1. CULTURAL EVOLUTION (1870s) Lewis Henry Morgan Ancient Society (1877)

  • Idea: Culture evolves in progressive and linear stages, each stage corresponding to certain types of “technology”

  • Stages:

  • SAVAGERY

  • fishing, bow & arrow (Aboriginals)

  • BARBARISM

  • pots, domestication of plants/animals, iron (Native Americans)

  • CIVILIZATION

  • writing, phonetic alphabet (Greeks)

  • Assumptions: Implied racialized worldview: certain races/cultures will always be more “civilized” (i.e. better) than others



2. CULTURAL RELATIVISM (early 1900s-1930s) Franz Boas The Mind of Primitive Man (1911) WEB DuBois The Souls of Black Folk (1903) Margaret Mead Coming of Age in Samoa (1928)

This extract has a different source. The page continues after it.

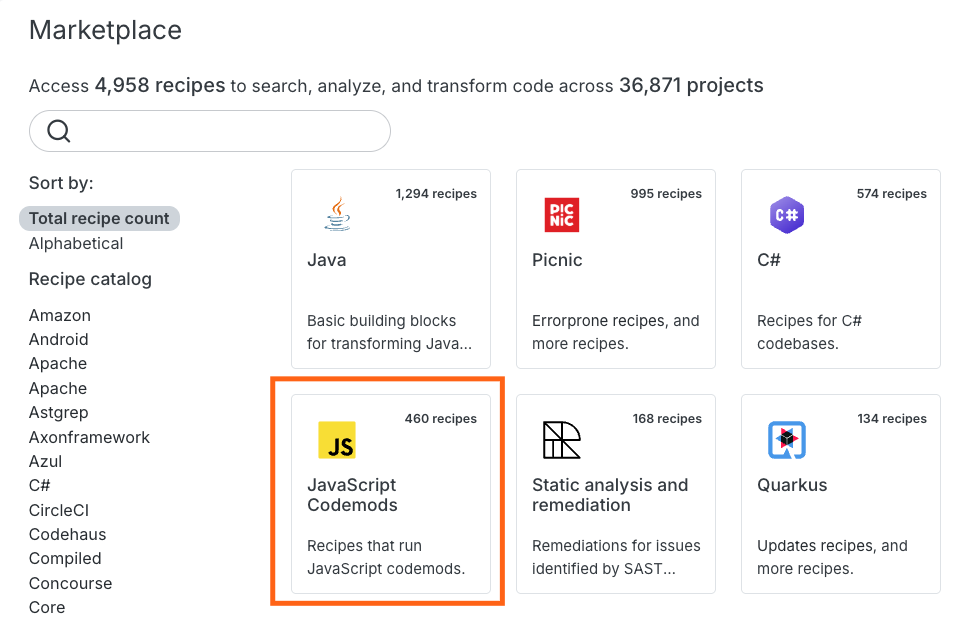Image resolution: width=963 pixels, height=617 pixels.
Task: Select Axonframework in recipe catalog
Action: tap(89, 437)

  • CULTURAL RELATIVISM: Behavior in one culture should not be judged by the standards of another culture

  • ETHNOCENTRICISM: (opposite of relativism) Tendency to view one’s culture as superior and to apply one’s own cultural values in judging the behavior and beliefs of people raised in other cultures

  • Ethnocentrism should be acknowledged & avoided



CULTURAL RELATIVISM (cont.)

  • CULTURES: Particular to geographic areas, local histories, and traditions

  • RACE: Problematic category because still popularly taken as biological, weighted with the assumptions of inferiority and superiority

  • Native Americans, African Americans, and other People of Color: NOT RACIALLY INFERIOR, POSSESSED UNIQUE & HISTORICALLY SPECIFIC CULTURES



Franz Boas “Father” of US Anthropology

  • Conducted research with Kwakuitl of the Pacific Northwest between 1880 and 1920

  • Poses for a model being made of a Kwakuitl Winter Ceremonial dancer



FIELDWORK METHODS

  • Defining feature of Anthropology since 1920s

  • Malinowski (1884-1942), Argonauts of the Western Pacific (1922)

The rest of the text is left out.